[Stored dataset items]
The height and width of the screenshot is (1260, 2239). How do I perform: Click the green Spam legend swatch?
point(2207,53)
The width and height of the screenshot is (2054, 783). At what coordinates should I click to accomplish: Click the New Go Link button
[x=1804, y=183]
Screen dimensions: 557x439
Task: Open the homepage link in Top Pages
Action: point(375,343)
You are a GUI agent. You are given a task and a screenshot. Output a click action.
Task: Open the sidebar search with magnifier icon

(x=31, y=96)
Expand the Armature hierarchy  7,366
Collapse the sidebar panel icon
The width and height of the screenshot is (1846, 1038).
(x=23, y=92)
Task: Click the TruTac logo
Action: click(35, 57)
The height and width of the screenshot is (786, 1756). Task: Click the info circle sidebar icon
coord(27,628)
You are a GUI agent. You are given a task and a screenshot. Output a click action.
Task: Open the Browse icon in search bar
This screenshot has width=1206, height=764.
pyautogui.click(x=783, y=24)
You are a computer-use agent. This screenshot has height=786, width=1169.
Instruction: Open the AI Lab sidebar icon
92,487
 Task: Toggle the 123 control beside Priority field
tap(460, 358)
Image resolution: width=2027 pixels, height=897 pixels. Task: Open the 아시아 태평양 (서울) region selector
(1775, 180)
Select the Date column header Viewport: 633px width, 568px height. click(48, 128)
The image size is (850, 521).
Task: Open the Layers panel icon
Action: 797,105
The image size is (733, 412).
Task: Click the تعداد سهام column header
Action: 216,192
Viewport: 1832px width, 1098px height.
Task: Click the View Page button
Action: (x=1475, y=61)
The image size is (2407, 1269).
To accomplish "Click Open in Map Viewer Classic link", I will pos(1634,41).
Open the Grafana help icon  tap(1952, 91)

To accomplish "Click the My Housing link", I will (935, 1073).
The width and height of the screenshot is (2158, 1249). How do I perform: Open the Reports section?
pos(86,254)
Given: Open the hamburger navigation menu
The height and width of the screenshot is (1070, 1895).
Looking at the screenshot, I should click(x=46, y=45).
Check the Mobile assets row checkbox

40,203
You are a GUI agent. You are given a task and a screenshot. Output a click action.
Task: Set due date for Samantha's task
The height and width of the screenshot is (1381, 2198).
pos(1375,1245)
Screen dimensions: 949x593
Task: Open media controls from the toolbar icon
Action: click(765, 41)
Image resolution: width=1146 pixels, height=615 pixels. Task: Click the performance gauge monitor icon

- **What you should do**:
In the entries above, some lines may contain the string "will"; report how many, without additional comment.

- **Response to this exercise**:
2